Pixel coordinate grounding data
----

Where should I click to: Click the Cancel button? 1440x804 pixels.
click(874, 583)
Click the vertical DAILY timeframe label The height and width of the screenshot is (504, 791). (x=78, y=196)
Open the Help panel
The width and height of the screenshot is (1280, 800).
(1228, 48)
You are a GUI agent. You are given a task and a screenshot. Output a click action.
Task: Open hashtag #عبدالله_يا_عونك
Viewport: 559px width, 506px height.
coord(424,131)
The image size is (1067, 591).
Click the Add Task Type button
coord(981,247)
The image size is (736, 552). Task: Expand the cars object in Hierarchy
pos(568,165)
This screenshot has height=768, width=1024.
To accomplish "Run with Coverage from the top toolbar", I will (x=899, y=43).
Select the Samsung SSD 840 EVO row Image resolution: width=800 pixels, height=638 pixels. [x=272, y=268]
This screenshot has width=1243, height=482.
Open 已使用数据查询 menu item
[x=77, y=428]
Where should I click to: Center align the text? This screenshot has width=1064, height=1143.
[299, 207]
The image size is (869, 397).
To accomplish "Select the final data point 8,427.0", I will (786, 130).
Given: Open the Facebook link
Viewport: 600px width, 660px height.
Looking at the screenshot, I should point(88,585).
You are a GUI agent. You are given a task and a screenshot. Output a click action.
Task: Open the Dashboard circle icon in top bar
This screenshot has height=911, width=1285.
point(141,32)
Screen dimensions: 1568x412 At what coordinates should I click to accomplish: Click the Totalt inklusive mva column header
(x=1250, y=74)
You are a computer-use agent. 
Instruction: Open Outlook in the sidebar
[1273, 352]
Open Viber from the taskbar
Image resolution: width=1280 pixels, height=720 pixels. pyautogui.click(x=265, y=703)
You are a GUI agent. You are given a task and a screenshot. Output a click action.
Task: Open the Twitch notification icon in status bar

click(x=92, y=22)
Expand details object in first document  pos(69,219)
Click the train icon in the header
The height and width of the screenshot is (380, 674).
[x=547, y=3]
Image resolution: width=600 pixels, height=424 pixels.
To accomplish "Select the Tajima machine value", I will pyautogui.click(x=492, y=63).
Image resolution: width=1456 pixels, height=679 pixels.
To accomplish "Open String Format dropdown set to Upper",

----

REQUIRED ACTION | Lines above with the word "will" should be counted, and the reply is that count alone.

RESPONSE FOR THIS EXERCISE | 3